凪とスウェル
八神の言葉に、心臓が大きく脈打った。


それを悟られないようあたしはすぐさま、避けてないわよと答えた。


大体学校じゃよく話すし、最近じゃ八神はハルとも話すようになって、三人で話したりすることもあるというのに。


「じゃあなんでフェリーの便コロコロ変えるんだよっ」


「あ、あれは早起きすれば7:10に乗るし、寝坊すれば次の便に乗ってるだけ。
特に決めてないのよ」


「へぇ…」


素っ気ない返事。


一体コイツ、何が言いたいのか…。


しばらく庭をじっと見つめていた八神だったけど、急にぱっとあたしの方を見た。


「なぁ。お前、釣り好き?」


「はぁ?」


突然何を言い出すのかと思えば。


急に話を変え過ぎじゃない?


「俺、もう今日は配達ないんだ。

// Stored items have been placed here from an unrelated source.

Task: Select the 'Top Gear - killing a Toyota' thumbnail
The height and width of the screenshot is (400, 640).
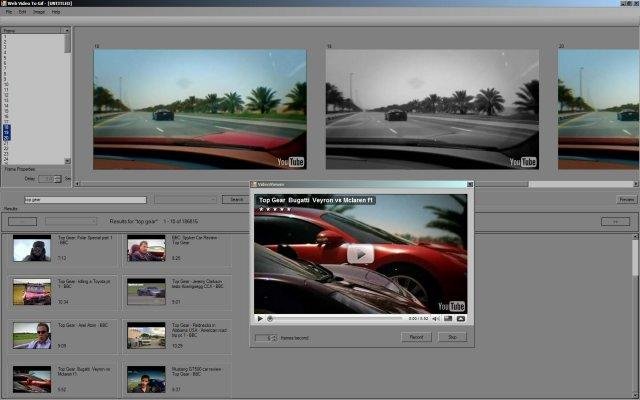Action: coord(32,291)
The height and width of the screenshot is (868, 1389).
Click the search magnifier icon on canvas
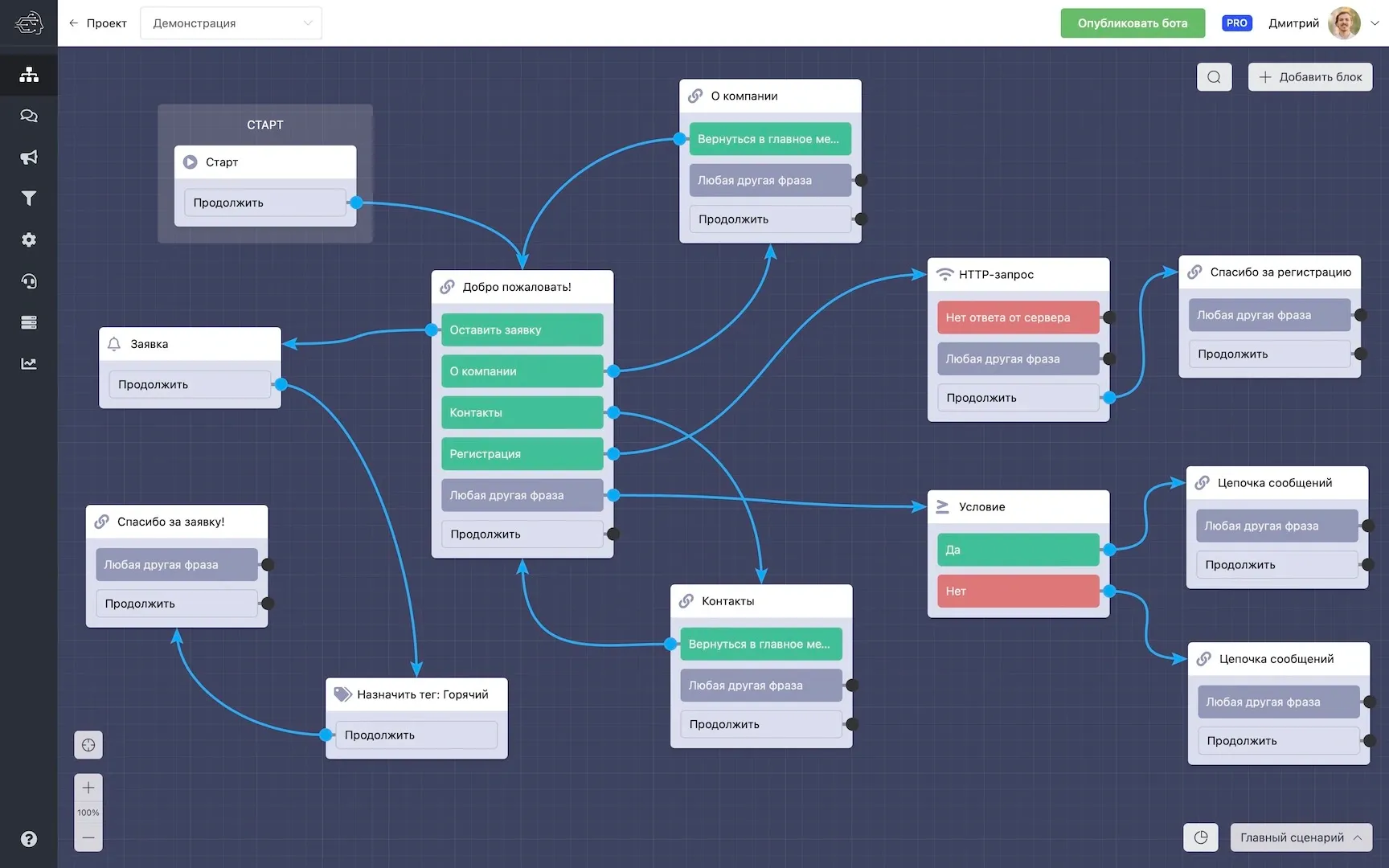tap(1214, 77)
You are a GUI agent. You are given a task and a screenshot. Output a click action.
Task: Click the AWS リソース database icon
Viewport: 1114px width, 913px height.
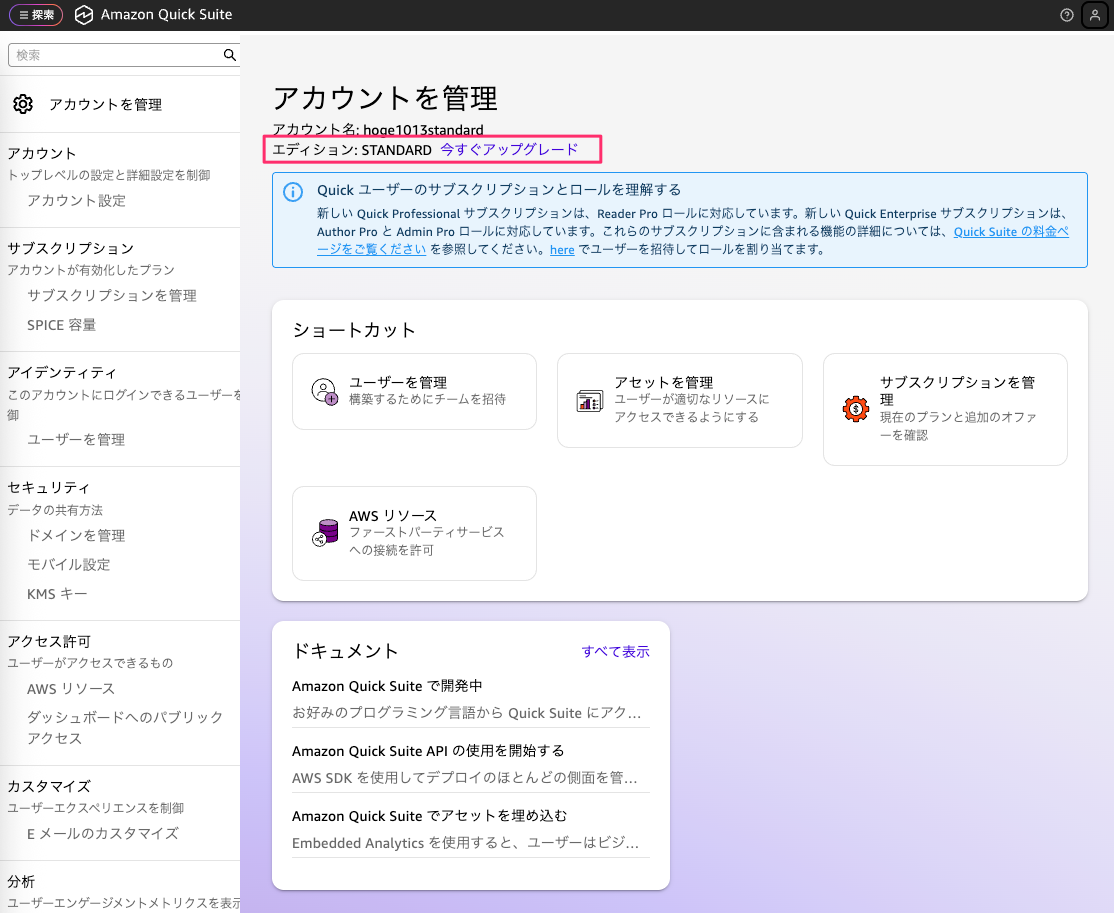click(x=324, y=533)
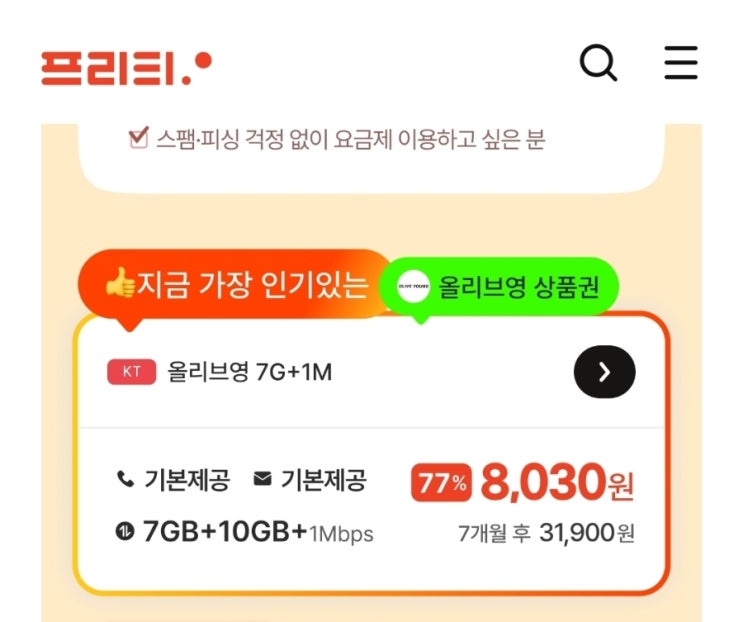The image size is (743, 622).
Task: Click the Olive Young round logo icon
Action: (413, 286)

付き合え」


「なっ」


「あー、でも今停めてるのは配達用のバイクだから、一緒には乗れねーな。

えーっと、じゃあ3時に公民館前に集合。

チャリで来て」


「ちょっ。あたし、行くとはひと言も行ってないわよ」


「いいから来いって。キヨさんにはもうOKもらってるし」


「はっ?」


い、いつの間に話をつけてたの?


「まぁそういうことだから。3時だ。遅れるなよ」


そう言うと八神は、早足で坂を下りて行ってしまった。